Underneath it all shines through her feelings for her groom (who’s been part of previous books, so presumably, he knew what he was getting into marrying an autobiographical cartoonist), grounding the events in the reason it’s all being put together. She opens with their first date, although in the mists of time it becomes jumbled, emphasizing what she remembers most. Later chapters cover why they broke up — and their disagreement over whether to have kids — and how they became engaged. Each segment raises well-thought-out concerns about life milestones, what they mean, and how any individual fits into them.

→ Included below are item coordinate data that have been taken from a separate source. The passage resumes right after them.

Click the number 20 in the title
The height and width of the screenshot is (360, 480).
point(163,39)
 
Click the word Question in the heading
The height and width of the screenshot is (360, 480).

I adore Knisley’s style, the open, clean lines, the soft coloring, the comfortable lettering, so often captioning and contextualizing what she’s showing us. I also admire her openness, sharing her thoughts on attending other weddings and how she grew up.
If I have one complaint, it’s that this is Knisley’s biggest book yet, almost 300 pages, which makes it harder on the wrists to read in one sitting. Yes, that’s a very minor point, because she is so good at everything else about the work: the images, the storytelling, the situations, the motivations.
As someone who wed with a planned elopement (NYC city hall, two guests, out for lunch afterwards, few decisions, no debt, totally recommend it!), it was fascinating to me to watch the amount of detail that went into this event. There’s only one moment when I thought “maybe I missed out”. It’s when she, watching family and friends and co-workers interact at the morning-after breakfast, thinks, “When would all these people — my favorite people — ever gather together again? Probably never.”
Knisley had quite the party, and I’m glad she got to make such memories. I also don’t regret not going through all this! It’s wonderful that she has such a record of the year she spent and the commitment she made, and that she explains it to us in such depth and with such intriguing thought.
There are preview pages online. (The publisher provided a review copy.)